What do you think of when you think of found footage horror? Cannibal Holocaust? Paranormal Activity? The Blair Witch Project is often quoted as the first “true” found footage movie, and I think that’s a pretty fair assumption: it’s a truly spectacular version of the genre, and one that turned it into an unlikely breakout subgenre. If you were asked to name a movie that defined found footage, you’d be crazy to say anything other than The Blair Witch Project. But there’s a movie that long-preceded that one, a movie that I love with every fibre of my being – and a movie that you need to see if you consider yourself a fan of the genre.
Ghostwatch was produced under the banner of Screen One, a series of movies created for the BBC, and broadcast on Halloween night in 1992. The film stars Michael Parkinson, Craig Charles, and Sarah Greene, real-life stalwarts of recognisably truthful British television. It follows an apparently “live” investigation into poltergeist activity plaguing an average British suburban family, which soon turns dark as the evil spirit uses the live broadcast to fulfil a horrible destiny.

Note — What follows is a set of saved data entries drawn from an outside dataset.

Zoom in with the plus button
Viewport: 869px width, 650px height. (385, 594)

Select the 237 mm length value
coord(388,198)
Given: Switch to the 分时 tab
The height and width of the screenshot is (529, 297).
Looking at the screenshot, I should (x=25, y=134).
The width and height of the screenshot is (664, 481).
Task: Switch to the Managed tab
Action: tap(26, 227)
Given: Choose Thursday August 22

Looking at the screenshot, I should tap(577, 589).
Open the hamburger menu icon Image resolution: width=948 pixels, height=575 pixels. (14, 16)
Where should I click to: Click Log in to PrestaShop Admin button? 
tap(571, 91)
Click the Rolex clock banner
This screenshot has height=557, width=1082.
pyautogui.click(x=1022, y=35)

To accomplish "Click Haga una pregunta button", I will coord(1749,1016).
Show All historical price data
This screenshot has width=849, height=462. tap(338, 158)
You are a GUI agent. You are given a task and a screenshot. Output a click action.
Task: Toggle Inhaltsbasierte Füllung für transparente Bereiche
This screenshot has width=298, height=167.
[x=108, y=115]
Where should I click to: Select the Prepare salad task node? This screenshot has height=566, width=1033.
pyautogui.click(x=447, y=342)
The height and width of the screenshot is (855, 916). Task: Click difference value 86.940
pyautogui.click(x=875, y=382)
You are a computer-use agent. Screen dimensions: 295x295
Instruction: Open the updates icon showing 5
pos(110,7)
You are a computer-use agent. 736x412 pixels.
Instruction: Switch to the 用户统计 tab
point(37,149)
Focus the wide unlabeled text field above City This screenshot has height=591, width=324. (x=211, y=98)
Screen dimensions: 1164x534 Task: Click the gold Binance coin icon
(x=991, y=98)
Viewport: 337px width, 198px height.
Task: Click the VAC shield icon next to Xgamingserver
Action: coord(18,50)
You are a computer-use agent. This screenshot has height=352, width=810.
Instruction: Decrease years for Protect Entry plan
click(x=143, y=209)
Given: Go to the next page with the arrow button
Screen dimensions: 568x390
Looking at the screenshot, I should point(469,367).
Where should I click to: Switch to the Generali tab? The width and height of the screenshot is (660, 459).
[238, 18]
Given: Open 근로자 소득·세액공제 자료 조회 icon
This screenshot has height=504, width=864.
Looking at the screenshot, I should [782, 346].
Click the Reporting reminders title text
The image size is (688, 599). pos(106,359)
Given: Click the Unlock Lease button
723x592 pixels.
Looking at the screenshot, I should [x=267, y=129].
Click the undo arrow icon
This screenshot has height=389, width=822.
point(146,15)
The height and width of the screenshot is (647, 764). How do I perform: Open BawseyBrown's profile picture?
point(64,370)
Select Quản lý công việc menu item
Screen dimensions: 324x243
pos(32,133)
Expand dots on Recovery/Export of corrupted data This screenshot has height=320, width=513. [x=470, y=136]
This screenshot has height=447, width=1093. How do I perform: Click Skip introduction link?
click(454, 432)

Now, the found footage trick is one that only really, really works before you understand what the genre is, which is near-impossible in a post-Paranormal Activity era. Take something like the aforementioned Blair Witch Project; their use of viral marketing and faux-documentary format were enough to convince many viewers that the events they were being shown were actually real, and had the fallow ground to do so because nobody really knew what they were dealing with.
At the time when Ghostwatch came out, seven years prior to Blair Witch, it had the similar and even more magnified enormous benefit of reaching audiences who hadn’t been exposed to the tropes and rules of found footage storytelling. Filtering the story through a supposed live broadcast investigation featuring famous, instantly trustworthy faces from British factual television – Sarah Greene was a presenter of popular children’s television program Blue Peter, while Michael Parkinson hosted a nationally-iconic talk show – couched the story in an uncomfortable realism.
And people brought it. They really did. And why wouldn’t they? The show recieved dozens of complaints, more than 30,000 calls in total, and was even subject to a study a few years later on whether it was the first show to cause PTSD in children. The use of famous faces, especially from children’s television, along with the straight-faced documentary format served a deeply discomforting mix that brought horror far too close to reality for many.
The sheer boldness of the endeavour is enough to secure Ghostwatch a place in horror history, but it’s the quality of the piece and commitment of the cast that really elevates it to true classic status. Director Lesley Manning wove brilliant performances and taut writing; he uses background glimpses of the mysterious ghost much the same way Mike Flanagan did last year in his highly-vaunted The Haunting of Hill House, and to similar chilling effect. I don’t want to give too much away, because it’s really a joy to watch this story unfold without knowing what’s coming, but the meta-scares Ghostwatch uses to break through the fourth wall look forward-thinking even today. And hey, there’s a twisted delight watching Michael Parkinson committing to straight Twilight-Zone-esque horror for an hour and a half, if nothing else.
The sheer novelty of seeing people who, even now, feature more in fact than in fiction dealing with the slow-building terror of a true haunting is excellent enough, and it invokes the way modern ARGs blur lines between fiction and reality (but that’s a whole other article I already wrote). It’s a masterfully-made example of a genre that really didn’t even exist yet and, even now, Ghostwatch stands as an uncomfortably realistic take on found footage – and one that deserves to rise into its true place in horror movie history.